Problem description:
Write every entry out again, unchanged.

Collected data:

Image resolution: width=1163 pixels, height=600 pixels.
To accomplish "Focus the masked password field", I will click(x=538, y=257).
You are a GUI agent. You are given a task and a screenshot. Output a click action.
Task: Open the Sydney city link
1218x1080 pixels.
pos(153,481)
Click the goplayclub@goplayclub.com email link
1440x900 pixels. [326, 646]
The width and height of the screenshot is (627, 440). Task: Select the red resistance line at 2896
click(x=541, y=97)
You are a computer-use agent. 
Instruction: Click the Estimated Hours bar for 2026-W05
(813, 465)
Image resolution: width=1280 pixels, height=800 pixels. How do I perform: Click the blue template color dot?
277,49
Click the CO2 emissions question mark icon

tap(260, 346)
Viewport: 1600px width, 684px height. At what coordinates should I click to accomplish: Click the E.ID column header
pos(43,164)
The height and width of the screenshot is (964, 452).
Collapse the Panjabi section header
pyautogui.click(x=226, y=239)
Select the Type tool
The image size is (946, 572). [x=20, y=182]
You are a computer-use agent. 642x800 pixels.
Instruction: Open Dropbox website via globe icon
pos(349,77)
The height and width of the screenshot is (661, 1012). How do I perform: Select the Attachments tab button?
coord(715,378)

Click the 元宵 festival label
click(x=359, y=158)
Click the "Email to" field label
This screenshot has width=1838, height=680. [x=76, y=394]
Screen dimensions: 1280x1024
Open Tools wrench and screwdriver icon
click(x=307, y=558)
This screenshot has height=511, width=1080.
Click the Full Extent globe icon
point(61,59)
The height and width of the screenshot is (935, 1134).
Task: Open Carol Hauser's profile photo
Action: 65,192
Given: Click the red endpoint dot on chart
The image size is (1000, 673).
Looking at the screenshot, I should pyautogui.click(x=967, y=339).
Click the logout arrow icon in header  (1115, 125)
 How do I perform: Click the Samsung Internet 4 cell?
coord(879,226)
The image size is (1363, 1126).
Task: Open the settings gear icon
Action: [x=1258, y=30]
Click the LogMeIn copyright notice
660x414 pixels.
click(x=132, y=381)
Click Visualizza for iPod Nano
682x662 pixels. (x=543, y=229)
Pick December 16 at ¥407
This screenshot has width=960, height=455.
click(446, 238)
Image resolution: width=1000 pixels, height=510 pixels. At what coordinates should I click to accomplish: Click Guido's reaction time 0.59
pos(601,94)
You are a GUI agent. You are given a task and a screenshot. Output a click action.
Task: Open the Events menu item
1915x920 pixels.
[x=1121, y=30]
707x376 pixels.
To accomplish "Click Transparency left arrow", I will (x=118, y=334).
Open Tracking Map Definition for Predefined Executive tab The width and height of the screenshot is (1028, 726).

Solution to this problem:
Image resolution: width=1163 pixels, height=600 pixels.
To accomplish "Focus the masked password field", I will click(x=538, y=257).
You are a GUI agent. You are given a task and a screenshot. Output a click action.
Task: Open the Sydney city link
1218x1080 pixels.
pos(153,481)
Click the goplayclub@goplayclub.com email link
1440x900 pixels. [326, 646]
The width and height of the screenshot is (627, 440). Task: Select the red resistance line at 2896
click(x=541, y=97)
You are a computer-use agent. 
Instruction: Click the Estimated Hours bar for 2026-W05
(813, 465)
Image resolution: width=1280 pixels, height=800 pixels. How do I perform: Click the blue template color dot?
277,49
Click the CO2 emissions question mark icon

tap(260, 346)
Viewport: 1600px width, 684px height. At what coordinates should I click to accomplish: Click the E.ID column header
pos(43,164)
The height and width of the screenshot is (964, 452).
Collapse the Panjabi section header
pyautogui.click(x=226, y=239)
Select the Type tool
The image size is (946, 572). [x=20, y=182]
You are a computer-use agent. 642x800 pixels.
Instruction: Open Dropbox website via globe icon
pos(349,77)
The height and width of the screenshot is (661, 1012). How do I perform: Select the Attachments tab button?
coord(715,378)

Click the 元宵 festival label
click(x=359, y=158)
Click the "Email to" field label
This screenshot has width=1838, height=680. [x=76, y=394]
Screen dimensions: 1280x1024
Open Tools wrench and screwdriver icon
click(x=307, y=558)
This screenshot has height=511, width=1080.
Click the Full Extent globe icon
point(61,59)
The height and width of the screenshot is (935, 1134).
Task: Open Carol Hauser's profile photo
Action: 65,192
Given: Click the red endpoint dot on chart
The image size is (1000, 673).
Looking at the screenshot, I should pyautogui.click(x=967, y=339).
Click the logout arrow icon in header  (1115, 125)
 How do I perform: Click the Samsung Internet 4 cell?
coord(879,226)
The image size is (1363, 1126).
Task: Open the settings gear icon
Action: [x=1258, y=30]
Click the LogMeIn copyright notice
660x414 pixels.
click(x=132, y=381)
Click Visualizza for iPod Nano
682x662 pixels. (x=543, y=229)
Pick December 16 at ¥407
This screenshot has width=960, height=455.
click(446, 238)
Image resolution: width=1000 pixels, height=510 pixels. At what coordinates should I click to accomplish: Click Guido's reaction time 0.59
pos(601,94)
You are a GUI agent. You are given a task and a screenshot. Output a click action.
Task: Open the Events menu item
1915x920 pixels.
[x=1121, y=30]
707x376 pixels.
To accomplish "Click Transparency left arrow", I will (x=118, y=334).
Open Tracking Map Definition for Predefined Executive tab The width and height of the screenshot is (1028, 726).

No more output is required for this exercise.